New York: US stocks ended a solid quarter with the barest of moves on Thursday, as investors looked ahead to Friday’s US jobs report to provide a catalyst to push indexes to new highs for the year.
After gaining 5.4% in the first quarter, the benchmark S&P 500 hovered near 1,330, a level the index has been unable to break despite several attempts in the past month. A strong payrolls number may tip it over and technical momentum could kick in, lifting stocks further.
“The market has stalled around this area before,” said Jim Paulsen, chief investment officer at Wells Capital Management in Minneapolis. “Unless we get a bad number tomorrow, this market is going to make a run at the year highs.”
Stocks were resilient through the first quarter, hanging tough despite Japan’s earthquake and nuclear crisis and a series of uprisings in North Africa and the Middle East. Friday’s jobs report would confirm investor optimism that a strong US recovery can overcome the global trouble spots.
In March, the Dow industrials outperformed both the S&P 500 and Nasdaq, indicating preference for stronger companies as overseas concerns lingered.
Initial claims for unemployment benefits last week showed the trend of labor market improvement remains intact, but at a slow pace.
The data precedes Friday’s closely watched employment report from the Labor Department, which is expected to show the US economy added 190,000 jobs in March.

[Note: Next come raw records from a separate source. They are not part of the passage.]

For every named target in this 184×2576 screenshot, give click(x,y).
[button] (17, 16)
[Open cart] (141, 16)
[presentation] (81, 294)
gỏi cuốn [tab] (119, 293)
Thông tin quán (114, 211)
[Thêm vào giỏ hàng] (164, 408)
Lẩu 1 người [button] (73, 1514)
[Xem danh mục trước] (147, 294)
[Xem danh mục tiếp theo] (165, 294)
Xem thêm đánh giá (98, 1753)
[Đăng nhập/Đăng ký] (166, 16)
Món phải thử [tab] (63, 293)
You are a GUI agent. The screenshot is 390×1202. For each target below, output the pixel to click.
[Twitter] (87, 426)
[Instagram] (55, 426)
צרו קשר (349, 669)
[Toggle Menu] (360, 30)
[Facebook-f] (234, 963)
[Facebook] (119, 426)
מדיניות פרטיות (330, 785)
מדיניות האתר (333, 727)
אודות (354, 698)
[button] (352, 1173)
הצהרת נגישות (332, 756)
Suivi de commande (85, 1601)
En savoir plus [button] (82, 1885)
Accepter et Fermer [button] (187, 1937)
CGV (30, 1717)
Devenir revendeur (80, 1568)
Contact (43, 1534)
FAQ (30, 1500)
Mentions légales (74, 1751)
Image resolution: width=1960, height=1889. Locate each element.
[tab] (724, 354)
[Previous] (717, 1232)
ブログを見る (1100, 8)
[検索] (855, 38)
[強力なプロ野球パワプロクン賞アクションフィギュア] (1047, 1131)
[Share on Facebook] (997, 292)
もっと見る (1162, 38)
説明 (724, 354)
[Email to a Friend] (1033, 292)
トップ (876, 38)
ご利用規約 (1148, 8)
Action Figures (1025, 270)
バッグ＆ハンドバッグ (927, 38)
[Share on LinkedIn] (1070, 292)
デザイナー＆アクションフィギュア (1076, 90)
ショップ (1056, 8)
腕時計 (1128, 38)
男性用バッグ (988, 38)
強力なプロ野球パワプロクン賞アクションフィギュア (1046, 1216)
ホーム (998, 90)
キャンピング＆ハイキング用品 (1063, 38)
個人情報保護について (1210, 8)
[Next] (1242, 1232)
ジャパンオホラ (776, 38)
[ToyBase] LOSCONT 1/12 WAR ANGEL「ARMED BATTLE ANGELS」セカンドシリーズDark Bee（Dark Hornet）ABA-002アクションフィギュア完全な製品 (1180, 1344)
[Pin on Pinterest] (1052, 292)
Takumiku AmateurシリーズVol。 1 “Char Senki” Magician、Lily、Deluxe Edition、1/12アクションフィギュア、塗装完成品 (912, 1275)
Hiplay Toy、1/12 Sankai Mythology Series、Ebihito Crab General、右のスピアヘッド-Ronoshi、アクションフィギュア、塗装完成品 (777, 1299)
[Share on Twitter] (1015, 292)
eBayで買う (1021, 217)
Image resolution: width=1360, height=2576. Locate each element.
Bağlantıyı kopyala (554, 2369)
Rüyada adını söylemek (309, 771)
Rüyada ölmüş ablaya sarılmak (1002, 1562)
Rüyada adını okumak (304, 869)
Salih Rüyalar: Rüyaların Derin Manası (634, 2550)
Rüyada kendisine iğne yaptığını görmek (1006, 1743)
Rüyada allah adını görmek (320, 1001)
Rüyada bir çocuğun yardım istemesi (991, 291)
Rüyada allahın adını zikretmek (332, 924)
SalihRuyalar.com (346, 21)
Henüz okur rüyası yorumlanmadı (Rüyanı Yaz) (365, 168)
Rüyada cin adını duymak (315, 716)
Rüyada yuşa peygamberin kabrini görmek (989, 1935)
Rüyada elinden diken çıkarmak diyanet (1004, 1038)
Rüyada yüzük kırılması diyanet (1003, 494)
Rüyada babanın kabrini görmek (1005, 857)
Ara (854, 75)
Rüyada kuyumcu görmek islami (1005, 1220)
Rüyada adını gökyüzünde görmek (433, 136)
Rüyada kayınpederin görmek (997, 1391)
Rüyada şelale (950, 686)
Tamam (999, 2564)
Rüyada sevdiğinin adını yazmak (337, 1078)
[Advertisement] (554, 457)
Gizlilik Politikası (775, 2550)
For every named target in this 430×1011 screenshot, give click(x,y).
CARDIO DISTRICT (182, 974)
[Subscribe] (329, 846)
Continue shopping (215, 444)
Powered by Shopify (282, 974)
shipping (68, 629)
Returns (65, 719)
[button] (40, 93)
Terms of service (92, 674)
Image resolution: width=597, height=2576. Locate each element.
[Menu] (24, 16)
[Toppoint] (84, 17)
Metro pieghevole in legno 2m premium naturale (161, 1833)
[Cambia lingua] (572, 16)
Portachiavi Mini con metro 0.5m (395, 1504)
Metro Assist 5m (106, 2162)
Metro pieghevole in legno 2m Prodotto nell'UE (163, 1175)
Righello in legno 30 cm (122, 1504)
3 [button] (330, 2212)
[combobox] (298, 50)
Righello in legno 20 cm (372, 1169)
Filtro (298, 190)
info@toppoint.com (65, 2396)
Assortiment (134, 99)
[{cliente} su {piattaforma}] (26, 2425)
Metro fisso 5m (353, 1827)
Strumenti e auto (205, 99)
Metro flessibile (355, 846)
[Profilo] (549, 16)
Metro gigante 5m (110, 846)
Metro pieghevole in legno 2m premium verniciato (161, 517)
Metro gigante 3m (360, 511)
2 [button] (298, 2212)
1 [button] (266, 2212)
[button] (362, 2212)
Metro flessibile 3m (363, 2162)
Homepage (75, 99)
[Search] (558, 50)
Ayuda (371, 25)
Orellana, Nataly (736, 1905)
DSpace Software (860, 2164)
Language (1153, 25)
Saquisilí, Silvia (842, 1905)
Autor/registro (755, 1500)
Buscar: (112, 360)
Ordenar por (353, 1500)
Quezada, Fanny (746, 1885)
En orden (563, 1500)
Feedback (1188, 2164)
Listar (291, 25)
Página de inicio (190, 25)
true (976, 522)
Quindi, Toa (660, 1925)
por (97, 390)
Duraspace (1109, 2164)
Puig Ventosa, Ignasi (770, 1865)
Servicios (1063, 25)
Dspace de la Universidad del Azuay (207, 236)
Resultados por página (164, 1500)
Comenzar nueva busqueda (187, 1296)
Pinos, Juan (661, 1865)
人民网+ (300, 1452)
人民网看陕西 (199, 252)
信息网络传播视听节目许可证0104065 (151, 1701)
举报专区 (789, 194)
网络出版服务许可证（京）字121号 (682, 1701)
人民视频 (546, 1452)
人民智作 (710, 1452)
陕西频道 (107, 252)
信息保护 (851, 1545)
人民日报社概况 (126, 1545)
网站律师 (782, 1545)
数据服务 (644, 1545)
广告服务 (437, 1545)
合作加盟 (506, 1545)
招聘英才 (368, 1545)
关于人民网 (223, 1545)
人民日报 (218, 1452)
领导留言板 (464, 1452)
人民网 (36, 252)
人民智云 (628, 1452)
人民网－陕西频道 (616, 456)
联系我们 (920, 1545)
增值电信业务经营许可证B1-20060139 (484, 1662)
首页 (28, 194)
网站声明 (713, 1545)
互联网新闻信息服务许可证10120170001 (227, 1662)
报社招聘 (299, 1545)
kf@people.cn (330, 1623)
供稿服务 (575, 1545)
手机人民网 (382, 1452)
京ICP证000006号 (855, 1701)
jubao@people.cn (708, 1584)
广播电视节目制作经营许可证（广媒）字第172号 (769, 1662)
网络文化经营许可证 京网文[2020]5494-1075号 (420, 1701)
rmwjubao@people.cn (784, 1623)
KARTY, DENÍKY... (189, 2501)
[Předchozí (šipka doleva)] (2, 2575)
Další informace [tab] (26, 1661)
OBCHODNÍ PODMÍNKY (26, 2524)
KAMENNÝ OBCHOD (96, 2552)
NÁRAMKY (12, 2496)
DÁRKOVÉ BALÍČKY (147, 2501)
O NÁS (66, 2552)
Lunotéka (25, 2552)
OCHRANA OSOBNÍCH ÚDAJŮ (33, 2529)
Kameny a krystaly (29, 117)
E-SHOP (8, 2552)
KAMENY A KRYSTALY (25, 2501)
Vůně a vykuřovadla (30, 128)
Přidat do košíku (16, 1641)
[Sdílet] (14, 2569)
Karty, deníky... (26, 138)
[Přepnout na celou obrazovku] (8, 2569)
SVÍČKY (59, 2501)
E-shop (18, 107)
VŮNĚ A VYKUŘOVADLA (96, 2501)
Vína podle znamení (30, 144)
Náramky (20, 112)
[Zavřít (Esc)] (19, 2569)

Daily volume was light again, continuing the week’s pattern. About 6.9 billion shares traded on the New York Stock Exchange, NYSE Amex and Nasdaq, below last year’s estimated daily average of 8.47 billion.
The Dow Jones industrial average dropped 30.88 points, or 0.25%, to 12,319.73. The Standard & Poor’s 500 dipped 2.43 points, or 0.18%, to 1,325.83. The Nasdaq Composite edged up 4.28 points, or 0.15%, to 2,781.07.
For the month, the Dow edged up 0.76%, the S&P shed 0.1% and Nasdaq dipped 0.04%.
That trend also proved true for the entire first quarter, with the Dow rising 6.4%, compared with the S&P’s gain of 5.4% and the Nasdaq’s advance of 4.8%.
Berkshire Hathaway’s class B shares fell 2.1% to $83.63 a day after the resignation of David Sokol, the man widely seen as the leading successor to Warren Buffett to run Berkshire. Sokol resigned after Buffett revealed that Sokol had bought shares in chemical company Lubrizol Corp before pushing Buffett to acquire it.
In an interview on CNBC, Sokol said he did nothing wrong in buying the shares.
Retailers ranked among the worst performers, dragged lower by Carmax Inc, which lost 7.2% to $32.10 after posting fourth-quarter earnings. The S&P Retail index lost 0.76%, while the Morgan Stanley retail index dropped 1.1%.
Advancing stocks outnumbered declining ones on the NYSE by 1,746 to 1,241, while on the Nasdaq, about four stocks rose for every three that fell.